If you’ve watched the television, logged onto social media or frankly been alive the last two weeks, you will know Aleppo is on fire.
You’ll be sad. But then you’ll move on with your day to more pressing issues like what to get the kids for Christmas, how expensive cashews are this time of year and whether it will rain for the barbecue you’re hosting tomorrow night.
I’ve spent the last 12 months working very closely with Syrian people in my job as a journalist at Turkey’s state broadcaster TRT World. Before I moved here for work I sweated all that small stuff. M7 traffic jams would drive me bananas. Now I’m just glad there isn’t a pipe bomb on the bus. When I used to go to dinner, I’d get frustrated with poor service. Now I’m too busy checking for random backpacks under tables in case they’re a bomb. Shopping centres still give me the creeps. I avoided them in Turkey because they’re such an attractive venue for terror attacks.

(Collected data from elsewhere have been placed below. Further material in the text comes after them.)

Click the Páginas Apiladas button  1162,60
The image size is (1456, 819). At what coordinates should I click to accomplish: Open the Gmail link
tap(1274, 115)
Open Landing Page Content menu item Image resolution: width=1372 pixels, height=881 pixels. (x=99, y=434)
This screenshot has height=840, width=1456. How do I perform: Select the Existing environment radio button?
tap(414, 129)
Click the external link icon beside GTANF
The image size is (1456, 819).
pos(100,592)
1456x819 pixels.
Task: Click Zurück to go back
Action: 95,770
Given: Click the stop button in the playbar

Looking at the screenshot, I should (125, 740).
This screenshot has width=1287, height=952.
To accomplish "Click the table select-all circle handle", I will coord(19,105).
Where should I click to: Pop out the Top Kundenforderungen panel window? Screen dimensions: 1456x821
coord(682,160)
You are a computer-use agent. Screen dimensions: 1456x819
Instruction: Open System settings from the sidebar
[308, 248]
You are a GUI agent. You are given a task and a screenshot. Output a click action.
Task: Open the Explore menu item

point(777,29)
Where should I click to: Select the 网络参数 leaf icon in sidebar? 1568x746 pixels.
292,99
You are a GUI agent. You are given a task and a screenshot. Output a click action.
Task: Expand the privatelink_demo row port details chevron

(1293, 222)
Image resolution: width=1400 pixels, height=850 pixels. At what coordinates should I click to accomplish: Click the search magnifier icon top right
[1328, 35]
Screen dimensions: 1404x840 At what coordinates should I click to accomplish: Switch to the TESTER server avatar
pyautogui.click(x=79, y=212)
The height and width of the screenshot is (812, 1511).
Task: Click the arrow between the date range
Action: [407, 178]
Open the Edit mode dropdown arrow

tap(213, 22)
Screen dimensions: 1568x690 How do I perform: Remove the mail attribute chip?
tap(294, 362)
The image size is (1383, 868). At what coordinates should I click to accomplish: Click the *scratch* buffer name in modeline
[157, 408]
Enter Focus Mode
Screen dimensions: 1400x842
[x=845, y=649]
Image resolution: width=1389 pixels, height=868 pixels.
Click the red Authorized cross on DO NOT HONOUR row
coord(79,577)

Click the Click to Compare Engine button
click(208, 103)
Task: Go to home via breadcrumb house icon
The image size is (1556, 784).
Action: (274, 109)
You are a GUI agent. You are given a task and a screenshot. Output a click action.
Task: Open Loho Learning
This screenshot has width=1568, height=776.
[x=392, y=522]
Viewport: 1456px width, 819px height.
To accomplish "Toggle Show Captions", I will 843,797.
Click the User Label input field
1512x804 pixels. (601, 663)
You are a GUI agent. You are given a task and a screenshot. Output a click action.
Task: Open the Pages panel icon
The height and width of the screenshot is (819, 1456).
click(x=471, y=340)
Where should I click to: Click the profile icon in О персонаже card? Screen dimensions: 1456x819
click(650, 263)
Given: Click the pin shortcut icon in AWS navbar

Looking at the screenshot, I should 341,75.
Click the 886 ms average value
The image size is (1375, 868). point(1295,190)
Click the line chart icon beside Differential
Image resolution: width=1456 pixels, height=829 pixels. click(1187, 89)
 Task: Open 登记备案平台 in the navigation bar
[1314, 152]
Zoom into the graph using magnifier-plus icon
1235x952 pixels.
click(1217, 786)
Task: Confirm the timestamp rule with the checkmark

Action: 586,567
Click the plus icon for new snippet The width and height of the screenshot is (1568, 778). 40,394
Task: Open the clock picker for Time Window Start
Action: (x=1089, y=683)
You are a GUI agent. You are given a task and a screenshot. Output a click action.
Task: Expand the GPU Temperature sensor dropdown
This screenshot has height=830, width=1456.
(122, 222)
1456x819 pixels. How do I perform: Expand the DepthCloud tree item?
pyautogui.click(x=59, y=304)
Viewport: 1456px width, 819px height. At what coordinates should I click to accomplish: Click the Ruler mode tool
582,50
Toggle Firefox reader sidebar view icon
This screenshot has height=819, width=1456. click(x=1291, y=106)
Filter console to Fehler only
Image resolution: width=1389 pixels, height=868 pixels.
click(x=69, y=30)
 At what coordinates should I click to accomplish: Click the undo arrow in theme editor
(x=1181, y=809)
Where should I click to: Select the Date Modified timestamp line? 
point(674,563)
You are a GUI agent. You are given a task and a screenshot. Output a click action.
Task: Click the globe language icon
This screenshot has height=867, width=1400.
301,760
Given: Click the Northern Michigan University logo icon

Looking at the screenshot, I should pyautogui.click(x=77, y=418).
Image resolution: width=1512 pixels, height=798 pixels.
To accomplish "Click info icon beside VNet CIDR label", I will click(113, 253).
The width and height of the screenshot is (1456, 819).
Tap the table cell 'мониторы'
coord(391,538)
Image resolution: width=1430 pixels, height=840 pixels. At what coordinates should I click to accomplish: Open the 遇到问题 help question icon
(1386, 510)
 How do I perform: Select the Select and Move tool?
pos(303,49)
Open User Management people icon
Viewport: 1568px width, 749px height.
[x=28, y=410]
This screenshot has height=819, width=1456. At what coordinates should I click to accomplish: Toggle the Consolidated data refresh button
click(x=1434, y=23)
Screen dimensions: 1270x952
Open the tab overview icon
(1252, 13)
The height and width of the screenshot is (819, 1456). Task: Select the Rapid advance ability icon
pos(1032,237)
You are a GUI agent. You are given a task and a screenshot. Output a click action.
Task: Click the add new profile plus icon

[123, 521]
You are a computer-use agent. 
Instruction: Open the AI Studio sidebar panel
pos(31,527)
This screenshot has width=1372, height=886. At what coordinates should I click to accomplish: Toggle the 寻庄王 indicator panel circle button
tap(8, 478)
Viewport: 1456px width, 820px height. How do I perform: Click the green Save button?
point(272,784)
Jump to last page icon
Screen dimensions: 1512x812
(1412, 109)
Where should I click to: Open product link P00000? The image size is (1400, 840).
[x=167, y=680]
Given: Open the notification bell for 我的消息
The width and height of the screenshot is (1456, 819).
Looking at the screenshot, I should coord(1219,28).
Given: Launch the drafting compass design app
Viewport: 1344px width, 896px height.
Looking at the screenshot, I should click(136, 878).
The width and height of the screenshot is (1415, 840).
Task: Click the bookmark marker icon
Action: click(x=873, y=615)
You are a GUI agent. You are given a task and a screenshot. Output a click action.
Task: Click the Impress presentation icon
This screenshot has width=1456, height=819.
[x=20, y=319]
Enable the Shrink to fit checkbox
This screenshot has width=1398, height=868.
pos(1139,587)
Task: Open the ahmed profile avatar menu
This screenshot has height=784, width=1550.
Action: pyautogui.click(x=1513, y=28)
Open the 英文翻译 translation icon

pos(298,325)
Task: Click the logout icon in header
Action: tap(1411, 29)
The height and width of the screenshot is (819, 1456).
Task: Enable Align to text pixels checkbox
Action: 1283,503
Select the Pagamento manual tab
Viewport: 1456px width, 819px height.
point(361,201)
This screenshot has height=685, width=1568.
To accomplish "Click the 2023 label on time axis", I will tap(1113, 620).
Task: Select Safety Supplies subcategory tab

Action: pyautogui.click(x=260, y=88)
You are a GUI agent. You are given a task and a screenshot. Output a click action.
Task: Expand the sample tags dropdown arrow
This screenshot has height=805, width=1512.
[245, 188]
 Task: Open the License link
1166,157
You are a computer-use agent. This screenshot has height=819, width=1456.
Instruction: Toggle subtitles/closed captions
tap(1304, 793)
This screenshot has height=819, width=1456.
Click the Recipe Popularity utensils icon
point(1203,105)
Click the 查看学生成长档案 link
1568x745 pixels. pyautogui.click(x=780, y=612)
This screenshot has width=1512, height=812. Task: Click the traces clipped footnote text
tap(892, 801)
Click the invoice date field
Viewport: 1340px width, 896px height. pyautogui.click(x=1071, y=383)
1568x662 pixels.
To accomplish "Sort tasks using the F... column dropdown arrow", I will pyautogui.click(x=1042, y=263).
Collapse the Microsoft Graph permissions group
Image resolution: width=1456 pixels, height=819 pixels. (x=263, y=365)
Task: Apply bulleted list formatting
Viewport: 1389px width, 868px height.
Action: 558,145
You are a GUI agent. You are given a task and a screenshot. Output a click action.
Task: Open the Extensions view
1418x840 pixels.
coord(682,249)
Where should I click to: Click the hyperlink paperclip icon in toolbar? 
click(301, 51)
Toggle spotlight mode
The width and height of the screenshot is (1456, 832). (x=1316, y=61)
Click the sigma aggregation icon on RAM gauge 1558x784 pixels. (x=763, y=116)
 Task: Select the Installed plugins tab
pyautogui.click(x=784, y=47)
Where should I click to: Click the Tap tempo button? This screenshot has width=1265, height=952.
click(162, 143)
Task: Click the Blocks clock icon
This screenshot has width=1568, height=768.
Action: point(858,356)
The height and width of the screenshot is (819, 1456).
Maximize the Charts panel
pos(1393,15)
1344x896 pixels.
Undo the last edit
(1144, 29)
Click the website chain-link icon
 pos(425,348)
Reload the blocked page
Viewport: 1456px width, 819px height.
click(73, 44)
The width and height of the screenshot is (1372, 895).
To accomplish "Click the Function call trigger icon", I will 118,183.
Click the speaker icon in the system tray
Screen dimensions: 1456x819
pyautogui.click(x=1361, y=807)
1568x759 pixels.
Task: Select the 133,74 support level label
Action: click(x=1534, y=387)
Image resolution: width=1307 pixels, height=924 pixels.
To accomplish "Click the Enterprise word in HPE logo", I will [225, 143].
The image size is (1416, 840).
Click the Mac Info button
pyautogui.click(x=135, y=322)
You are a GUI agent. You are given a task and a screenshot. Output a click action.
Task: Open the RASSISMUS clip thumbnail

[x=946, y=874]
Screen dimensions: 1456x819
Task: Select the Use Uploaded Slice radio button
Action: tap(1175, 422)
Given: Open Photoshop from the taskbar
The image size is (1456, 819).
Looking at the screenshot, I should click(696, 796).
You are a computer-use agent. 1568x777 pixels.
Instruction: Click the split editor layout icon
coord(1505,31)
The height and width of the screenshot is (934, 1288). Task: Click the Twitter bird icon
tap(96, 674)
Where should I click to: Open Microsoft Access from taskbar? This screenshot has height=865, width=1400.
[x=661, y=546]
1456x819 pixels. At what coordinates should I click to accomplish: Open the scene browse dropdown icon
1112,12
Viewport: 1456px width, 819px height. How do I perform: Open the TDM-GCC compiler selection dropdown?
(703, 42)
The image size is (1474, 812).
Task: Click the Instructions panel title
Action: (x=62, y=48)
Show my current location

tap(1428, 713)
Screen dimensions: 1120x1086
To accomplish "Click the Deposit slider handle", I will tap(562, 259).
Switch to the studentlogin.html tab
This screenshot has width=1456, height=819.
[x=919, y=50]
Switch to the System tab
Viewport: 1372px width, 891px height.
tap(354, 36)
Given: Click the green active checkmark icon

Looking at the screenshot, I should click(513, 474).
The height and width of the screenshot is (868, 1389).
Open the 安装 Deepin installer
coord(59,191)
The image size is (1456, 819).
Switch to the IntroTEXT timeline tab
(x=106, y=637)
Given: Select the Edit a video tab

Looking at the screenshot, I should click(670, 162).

When I first moved home from Turkey my mother asked me why the hell I was going jogging with my handbag. I explained it’s because the security laws in Turkey allow a soldier to stop you at any time, search your bag and demand ID. If you don’t have it, they can take you away.
I was at a wedding on Hamilton Island last month. It was a great day, but it sparked memories of the last wedding I was at on the Syrian border. It ended with a 14-year-old suicide bomber killing 56 people at the reception. One moment people were celebrating with their loved ones, the next they were burying them. United by love and eviscerated by hate.